BART held a groundbreaking ceremony today for a project that will bring a new entrance and accessible walkway to Balboa Park station. The Westside Entrance and Walkway project is intended to improve access to the station for the approximately 5,000 daily riders approaching from Ocean Avenue west of Interstate 280, including students from San Francisco City College and Lick-Wilmerding High School. The station is the busiest non-downtown stop in the BART system, with 13,000 daily riders.
In addition to the new entrance and ADA compliant walkway, the $5.17 million renovation will include new ticket vending machines, upgraded lighting for the walkway, security cameras, and a 1,500 square foot plaza at the new entrance. Federal stimulus funds provided $2 million to the project.
The station and surrounding neighborhood have been the subject of extensive study and planning by the city and BART in recent years, and improving the station's integration with Muni service and the neighborhood is a major priority for residents.
A full deck over Interstate 280, as envisioned in the San Francisco Planning Department's Balboa Park Station Area Plan, is well beyond the project's scope, however. The Area Plan was recently approved by the Board of Supervisors, and would bring a significant increase in housing and pedestrian amenities to the area, while seeking to tie the station into the neighborhood's commercial and residential fabric. Still, BART and residents see the project as a first step towards some of the Area Plan's more ambitious goals.
"This project definitely fulfills the Balboa Park community's desire to improve access to both Muni and BART," said BART spokesperson Luna Salaver.
BART District 9 Director Tom Radulovich agreed. "This project furthers those goals," said Radulovich. "What we wanted to do with it was do something that would be complement to it in the near term, but also wouldn't preclude some of the ideas in the plan."
The station is sandwiched between Muni service yards and Interstate 280, which has prevented it from serving as the neighborhood hub that it naturally should be, given that three Muni Metro lines and BART's fifth-busiest stop converge there.
Radulovich said the station area has the potential to develop into a transit hub, but the surrounding maintenance facilities are a serious obstacle for now.
"One of the things that we've learned is, don't put a station on top of a maintenance facility," said Radulovich. "It really kills the potential for a transit village. So we had discussed early on taking this whole Muni maintenance facility, moving it [into the abandoned reservoirs near City College.] Then this could be the transit village, rather than being a Muni yard."

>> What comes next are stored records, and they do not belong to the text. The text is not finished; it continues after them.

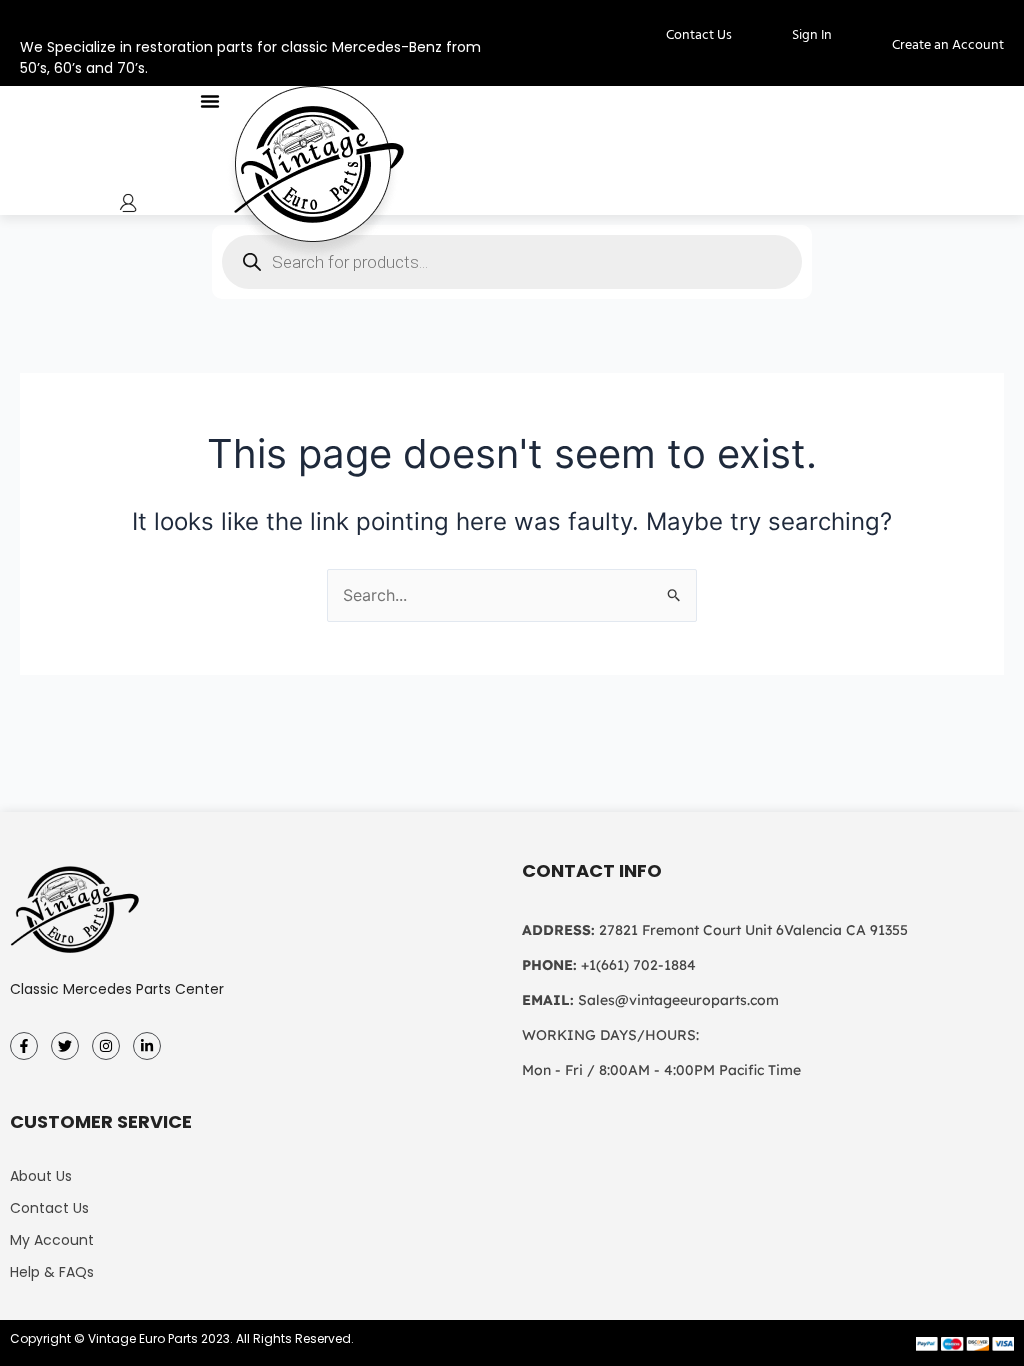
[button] (210, 101)
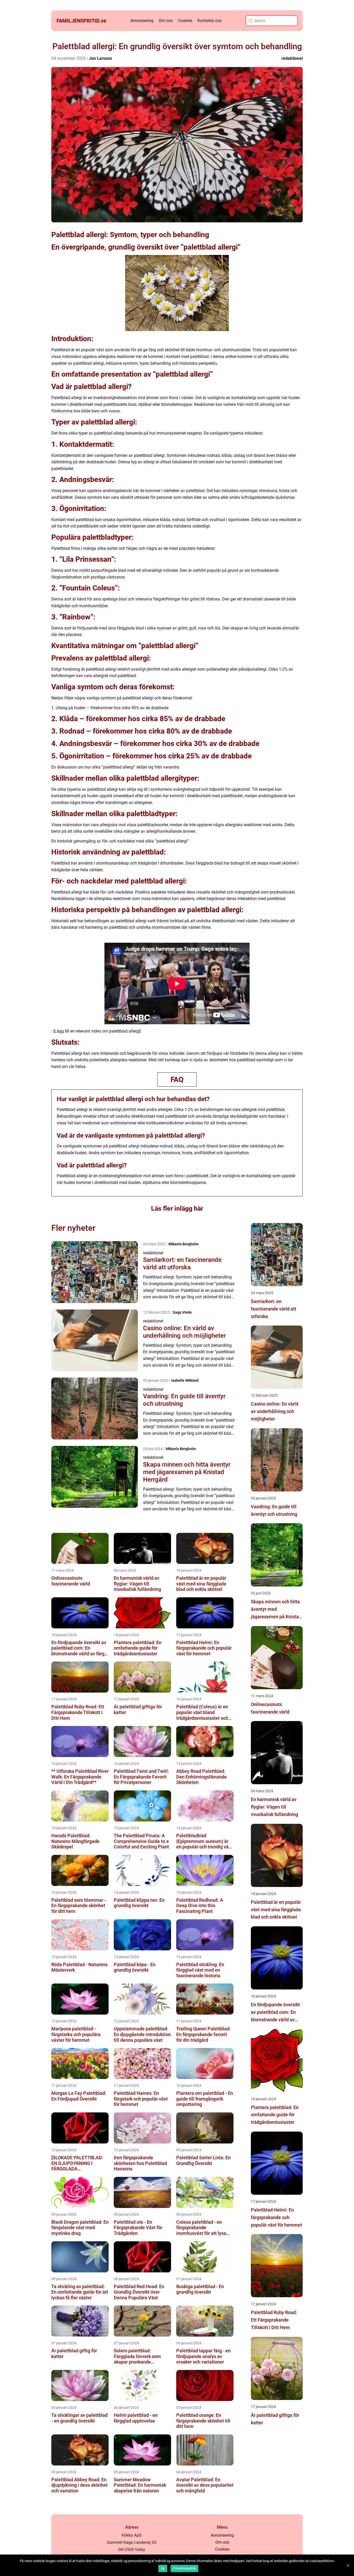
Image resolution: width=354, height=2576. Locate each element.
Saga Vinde (182, 1312)
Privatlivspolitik (184, 2568)
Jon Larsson (100, 58)
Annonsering (141, 20)
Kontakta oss (209, 20)
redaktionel (292, 58)
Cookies (185, 20)
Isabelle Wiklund (185, 1380)
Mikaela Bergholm (183, 1244)
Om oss (166, 20)
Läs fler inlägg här (177, 1208)
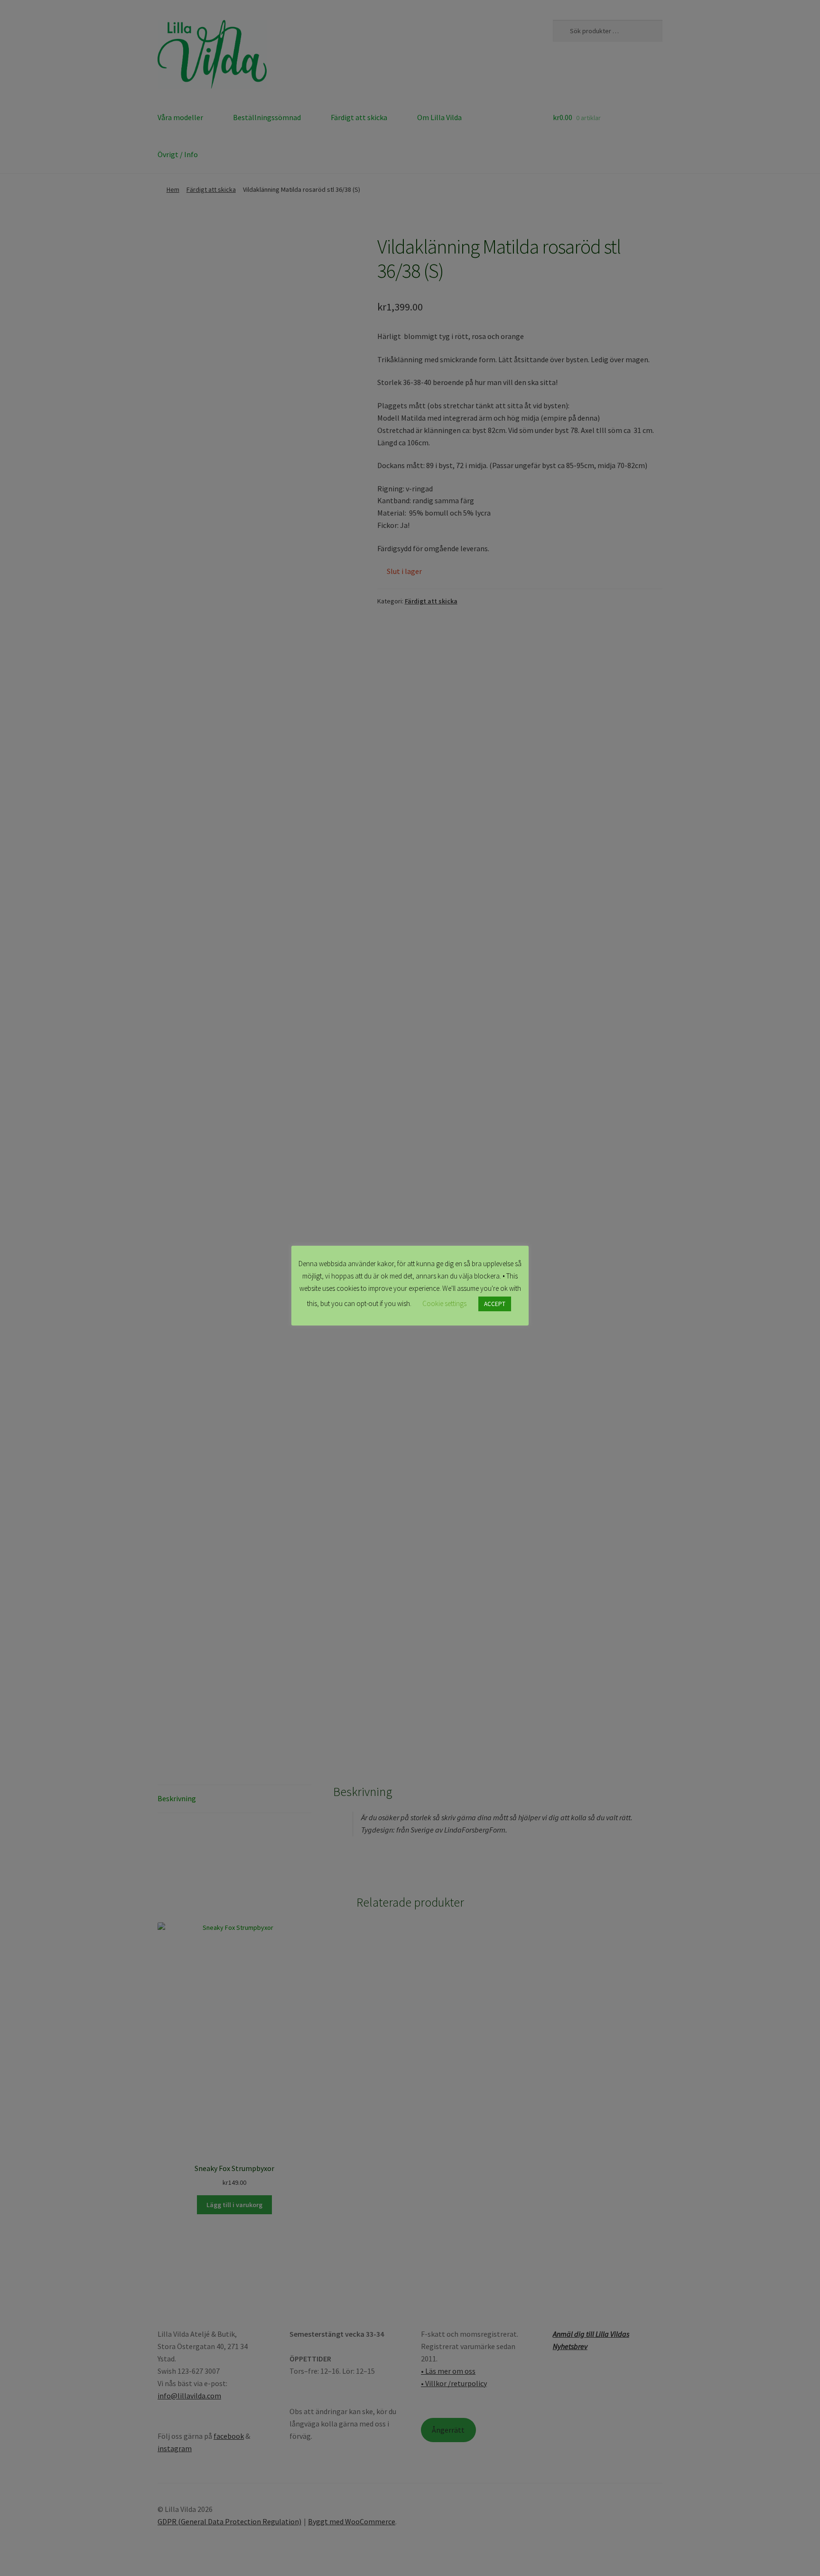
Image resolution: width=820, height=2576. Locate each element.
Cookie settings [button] (444, 1303)
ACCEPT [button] (494, 1304)
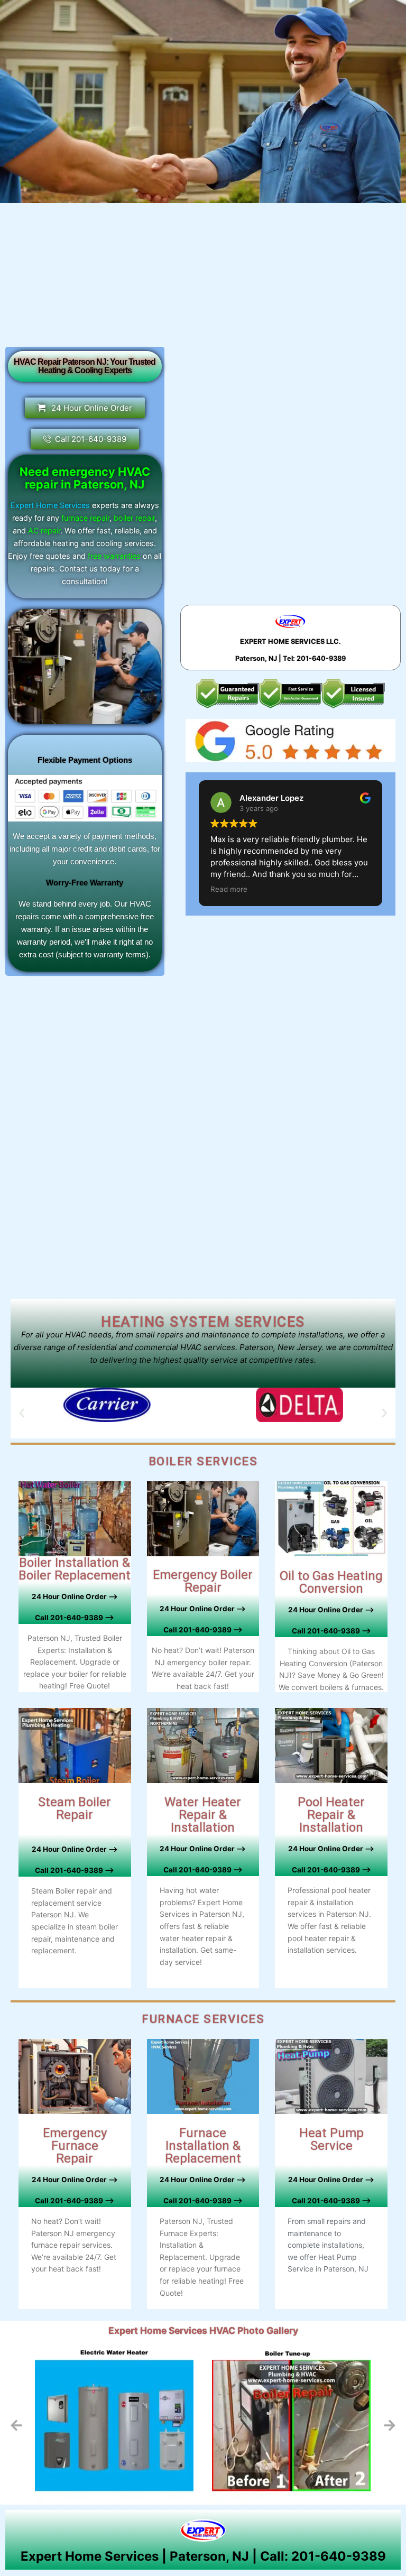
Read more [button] (228, 889)
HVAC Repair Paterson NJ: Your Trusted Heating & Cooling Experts (84, 366)
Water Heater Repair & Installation (202, 1815)
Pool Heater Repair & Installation (331, 1815)
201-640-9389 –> (81, 1617)
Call (42, 1617)
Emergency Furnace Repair (75, 2146)
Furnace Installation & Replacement (203, 2146)
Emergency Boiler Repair (203, 1581)
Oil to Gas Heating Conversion (331, 1582)
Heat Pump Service (331, 2139)
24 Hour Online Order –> (75, 1596)
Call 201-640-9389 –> (203, 1870)
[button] (21, 1413)
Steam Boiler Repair (74, 1808)
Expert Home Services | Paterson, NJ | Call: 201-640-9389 (203, 2556)
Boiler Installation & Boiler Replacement (75, 1569)
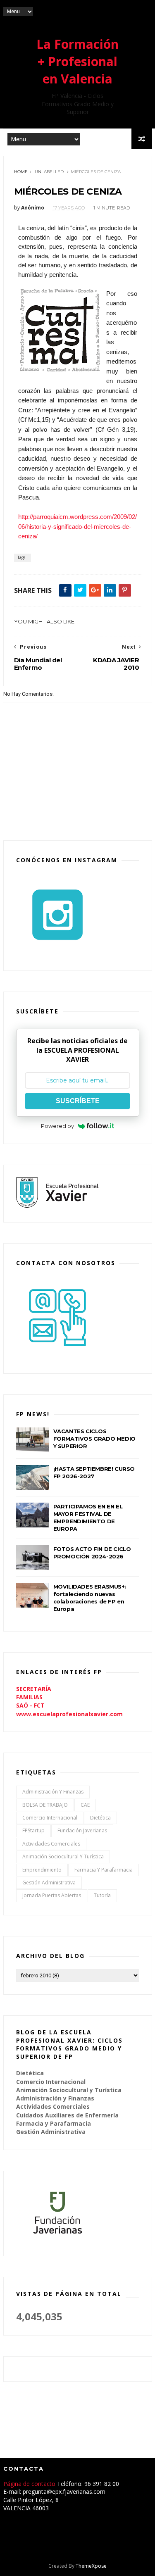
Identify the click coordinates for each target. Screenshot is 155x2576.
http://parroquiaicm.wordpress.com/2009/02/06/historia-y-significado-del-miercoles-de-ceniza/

Funding was recently secured for another near-term improvement, which would improve the east side walkway and make access to Muni boarding areas easier. "The east side path will allow Muni patrons to cross over BART near the station here without having to come through the station," said BART project manager Steven Kappler. "We've got about $2.4 or $2.5 million dollars [in funding secured,] so we will be starting design immediately, and hopefully we'll be out to bid by January, and if all goes well, next summer that'll be under construction, and it will be finished by Christmas of 2010."
Today's groundbreaking ceremony marks an important first step for improving Balboa Park station's accessibility, which has vexed residents for decades. For the Balboa Park Station Area Plan's goals to come to fruition, however, this project will need to serve more as a training exercise than a final solution.